In contrast, two other mats in the pics are very old and completely thrashed: a yellow DuPont Hypalon large wave design (15' to 18') and a white Naugahyde mat. Both represent two phases of my matworks from the 1970`s through about 1980. In addition to thin sheets of Hypalon and Naugahyde, I was also experimenting with pure rubber, PVC and neoprene.

Each new surfmat project was taking me about 30 to 40 hours of labor (not counting design time), and just prior to my 1982 discovery and initial experiments with the original "Hero" mat`s heatseal nylon/PU fabric, average construction time had been trimmed to "only" 20 hours!

One of the most exciting things about those early surfmat projects was that I`d successfully lowered their overall weight (yet increased the overall strength) from about 7 or 8 lbs. for a typical rubber and canvas raft, to 5 lbs. for the mats I was making by the latter 1970`s. As can be imagined, going from 8 lbs. to 5 lbs. was an improvement, especially in terms of sensitivity... but to go immediately from 5 lbs. to less than 16 ounces... well, that was literally a dream come true!

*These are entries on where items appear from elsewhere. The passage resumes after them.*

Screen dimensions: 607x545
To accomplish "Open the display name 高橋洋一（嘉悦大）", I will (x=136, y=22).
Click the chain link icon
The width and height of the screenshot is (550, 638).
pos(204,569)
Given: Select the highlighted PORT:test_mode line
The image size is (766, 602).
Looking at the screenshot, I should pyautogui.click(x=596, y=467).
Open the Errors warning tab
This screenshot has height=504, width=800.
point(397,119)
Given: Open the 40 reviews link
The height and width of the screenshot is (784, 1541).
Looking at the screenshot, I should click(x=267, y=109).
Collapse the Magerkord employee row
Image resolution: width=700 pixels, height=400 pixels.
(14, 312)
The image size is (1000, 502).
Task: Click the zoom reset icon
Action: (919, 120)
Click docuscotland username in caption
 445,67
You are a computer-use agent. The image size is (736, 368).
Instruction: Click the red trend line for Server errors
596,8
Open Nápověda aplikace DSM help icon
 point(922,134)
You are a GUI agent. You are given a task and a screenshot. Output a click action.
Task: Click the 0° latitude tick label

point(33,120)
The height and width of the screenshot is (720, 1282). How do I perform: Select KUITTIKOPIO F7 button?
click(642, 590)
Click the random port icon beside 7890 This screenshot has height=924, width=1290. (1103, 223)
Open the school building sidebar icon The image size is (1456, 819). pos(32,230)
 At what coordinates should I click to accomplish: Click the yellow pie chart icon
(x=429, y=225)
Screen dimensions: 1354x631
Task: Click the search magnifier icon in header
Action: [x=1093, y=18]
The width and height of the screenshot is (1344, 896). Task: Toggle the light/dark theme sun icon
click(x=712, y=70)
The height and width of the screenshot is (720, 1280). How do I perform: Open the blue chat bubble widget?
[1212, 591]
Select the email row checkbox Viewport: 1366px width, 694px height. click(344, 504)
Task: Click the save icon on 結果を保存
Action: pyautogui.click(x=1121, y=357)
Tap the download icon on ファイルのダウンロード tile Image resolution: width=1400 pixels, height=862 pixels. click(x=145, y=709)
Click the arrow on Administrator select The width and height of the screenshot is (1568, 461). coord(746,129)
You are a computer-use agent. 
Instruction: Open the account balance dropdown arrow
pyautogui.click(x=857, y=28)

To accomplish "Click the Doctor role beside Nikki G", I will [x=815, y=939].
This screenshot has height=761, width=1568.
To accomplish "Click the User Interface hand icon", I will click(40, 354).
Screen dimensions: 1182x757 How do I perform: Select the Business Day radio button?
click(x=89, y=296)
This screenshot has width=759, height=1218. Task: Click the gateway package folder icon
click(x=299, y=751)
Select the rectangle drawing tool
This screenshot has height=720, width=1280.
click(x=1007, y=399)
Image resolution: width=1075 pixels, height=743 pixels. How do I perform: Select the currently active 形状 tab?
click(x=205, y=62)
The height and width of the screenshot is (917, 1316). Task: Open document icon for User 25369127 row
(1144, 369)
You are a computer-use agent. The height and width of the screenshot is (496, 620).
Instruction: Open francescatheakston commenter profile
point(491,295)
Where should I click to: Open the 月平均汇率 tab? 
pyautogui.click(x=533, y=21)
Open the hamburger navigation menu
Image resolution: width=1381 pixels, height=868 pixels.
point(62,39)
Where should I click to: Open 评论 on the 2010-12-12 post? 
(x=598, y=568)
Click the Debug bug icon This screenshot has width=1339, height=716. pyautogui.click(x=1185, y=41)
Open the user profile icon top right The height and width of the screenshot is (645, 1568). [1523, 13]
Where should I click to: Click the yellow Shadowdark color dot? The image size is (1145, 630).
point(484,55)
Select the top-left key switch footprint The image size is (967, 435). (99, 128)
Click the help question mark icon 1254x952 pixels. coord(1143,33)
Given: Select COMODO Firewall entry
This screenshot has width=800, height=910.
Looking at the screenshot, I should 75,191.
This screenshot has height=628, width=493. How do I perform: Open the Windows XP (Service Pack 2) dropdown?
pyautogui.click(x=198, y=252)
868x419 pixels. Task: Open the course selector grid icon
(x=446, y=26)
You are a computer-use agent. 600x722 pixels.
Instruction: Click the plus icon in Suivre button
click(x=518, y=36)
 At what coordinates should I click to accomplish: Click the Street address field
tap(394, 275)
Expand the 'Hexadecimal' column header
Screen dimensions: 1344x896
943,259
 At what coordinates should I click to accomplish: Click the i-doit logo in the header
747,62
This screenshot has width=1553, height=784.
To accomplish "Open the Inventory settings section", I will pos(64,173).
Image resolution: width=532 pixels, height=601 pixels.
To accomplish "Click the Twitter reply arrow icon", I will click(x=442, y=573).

After I made George Greenough`s first military green "Hero" mat in the winter of 1982-83, an entirely new chapter in high performance mat surfing began to unfold, with radical changes occurring in design, materials, and fabrication. The results were significant gains in overall speed, handling and response... an endlessly fascinating process which continues to the present day."


I have found the new Mat to be a wonderful tool/toy. It looks so silly, but senses are chattering! If you haven't tried it, you must!

I saw a lone surfer jogging down a beach trail today, bag rolled up, duckfeet in hand. The second Mat rider I've ever seen in my county. I was driving by and had the urge to stop, run to catch him and then... What would I say? Why? Let it be evidence of the human condition- we love to share a treasured secret.

3 comments:

pranaglider said...

regarding contacting the "other mat rider" you saw. It's just like the 50's. Small club lots of fun. When I rejoin the living we have to have a go out.

KYScoast said...

What cool post. I've never read anything, anywhere revealing so much detail concerning what goes into surf mat design/construction. A mat like those you show are what I rode my first wave on in about 1958. Yeah on one of those, that's where the pure joy of the glide began for me, the first "thing" I ever rode. I had totally forgotten until I saw the photo in your post of the gathered mats. What a fine memory. Many thanks!

asmith said...

PG- I like the comparison to surfers in the 50's. We should arrange a little SoCal mat meet. It might be kind of fun to play "bumper boogie!"

Kys- Dale is the real deal. The mats he's making are a lot different than those old canvas/rubber ones. You should give it a go on one of his current mats.